--- Start RECORDS FOR THE EXERCISE ---

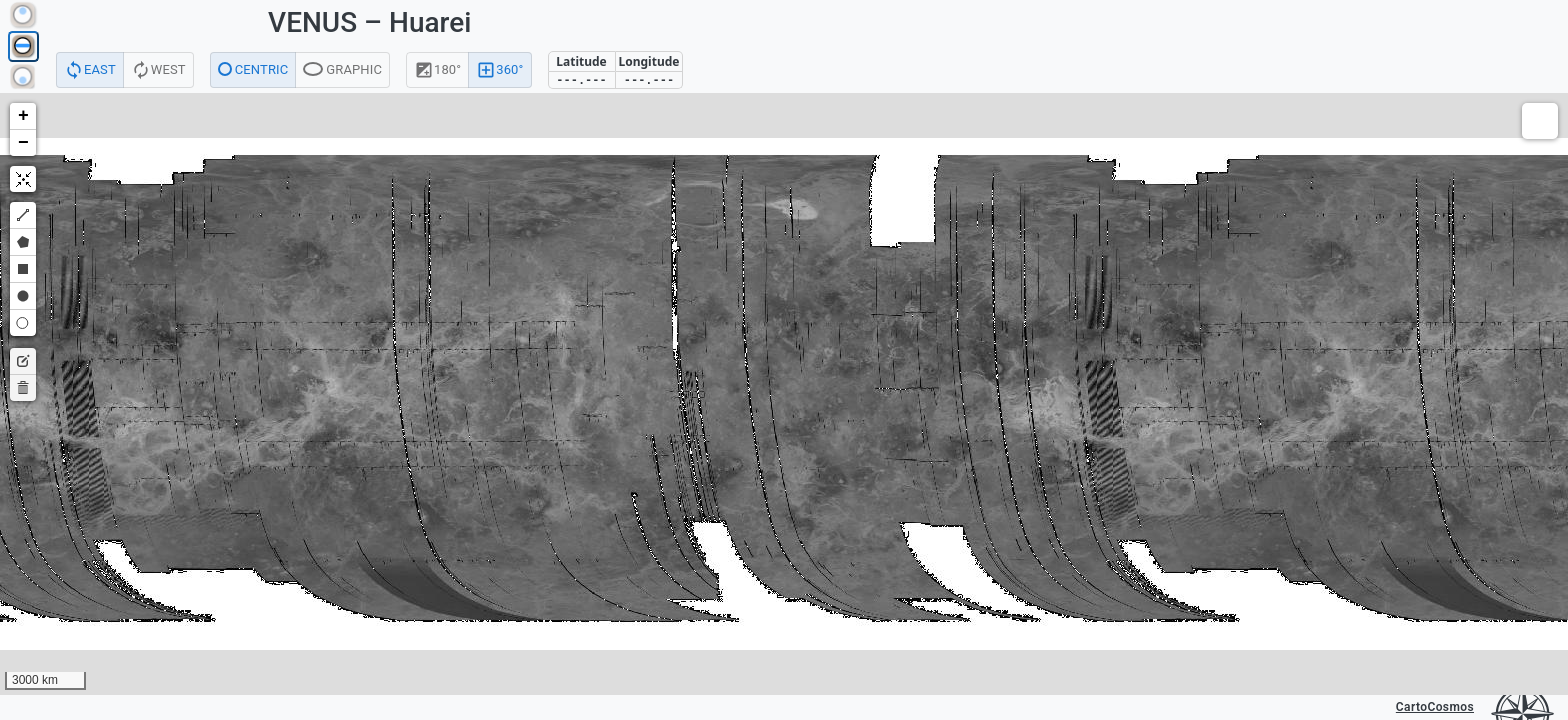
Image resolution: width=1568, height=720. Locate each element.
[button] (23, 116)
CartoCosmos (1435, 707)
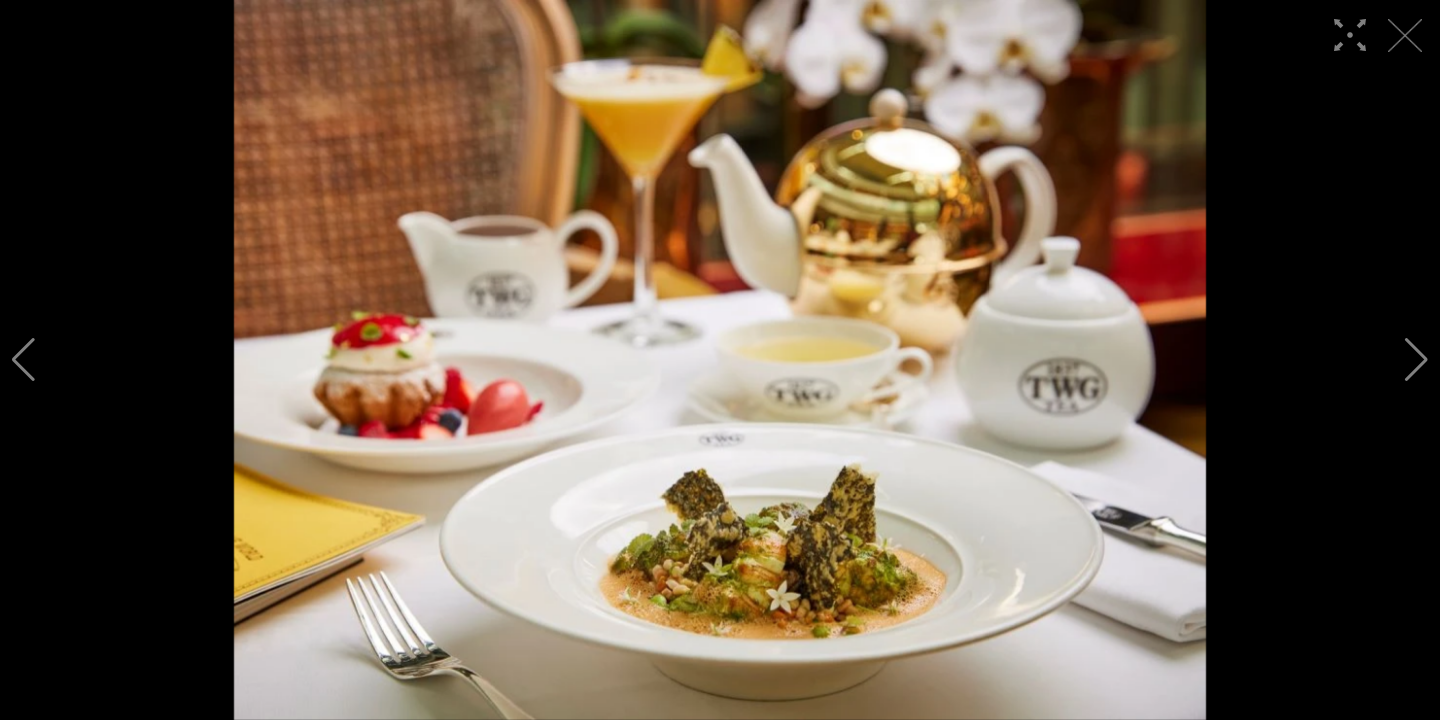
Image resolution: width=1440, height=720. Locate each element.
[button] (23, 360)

--- End RECORDS FOR THE EXERCISE ---

--- WHAT IS BEING ASKED ---
Arrange the data above as a two-column CSV with the headers "target" and "point". Give one row for each thing to be located, with its wording and its coordinates each in a single quoted field and any line breaks replaced by spaces, and leave the pictures out.

--- WRITTEN SOLUTION ---
target,point
"Image resolution: width=1568, height=720. Locate each element. [button]","(23, 116)"
"CartoCosmos","(1435, 707)"
"Image resolution: width=1440, height=720. Locate each element. [button]","(23, 360)"